Monday, November 7, 2011

Mrs. King by Charlotte Gray ✔✔✔✔

I'm a fan of Charlotte Gray's. I read Sisters In the Wilderness, about Susannah Moodie and Catharine Parr Traill ( and I think every woman should read it, just so we can keep things in perspective when the fridge breaks down or we get a flat tire on the 401), and Flint and Feather, the biography of Pauline Johnson, whose poems were a part of our readers in elementary school, as well as the biography of Alexander Graham Bell ( I think the title is Reluctant Genius), so when I saw this title on the list of Canada Reads 2011 top 40 titles in non-fiction, I found it at our library and settled down to enjoy another story of a well-known Canadian.

And it was very enjoyable, and very informative. Isabel Mackenzie King was the daughter of William Lyon Mackenzie who led the 1837 revolt in Upper Canada, and the mother of William Lyon Mackenzie King, who was one of our greatest prime ministers. Willie, as he was known by his family, absolutely adored his mother, almost unnaturally so, and she herself, disappointed by her husband's lack of initiative and constant financial problems, relied almost exclusively on Willie for both financial and emotional support.
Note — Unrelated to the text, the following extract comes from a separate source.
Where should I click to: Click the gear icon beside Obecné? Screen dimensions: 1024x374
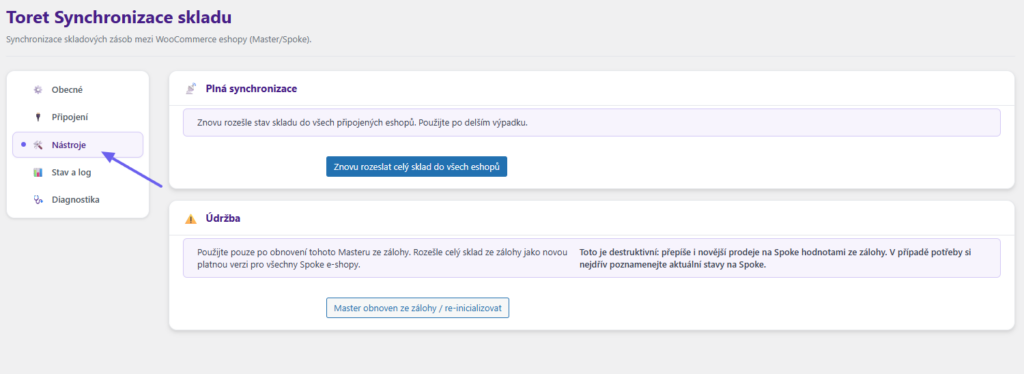[x=38, y=89]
As a portrait of Toronto in the late 19th century, it was particularly interesting to me - the way people lived, the city limits ( Isabel was in her twenties before she ever went north of Eglinton Ave), the At Homes which the King women attended and hosted, even as they scraped together enough money to hold them, the class distinctions, and so on, so the book also is a social history of women at this time. It must be fascinating to do research like this. Fortunately the King family were all great letter-writers,so there must have been lots of material to work from. For example, while Willie was in Chicago, he sent a ten-page letter home once a week!!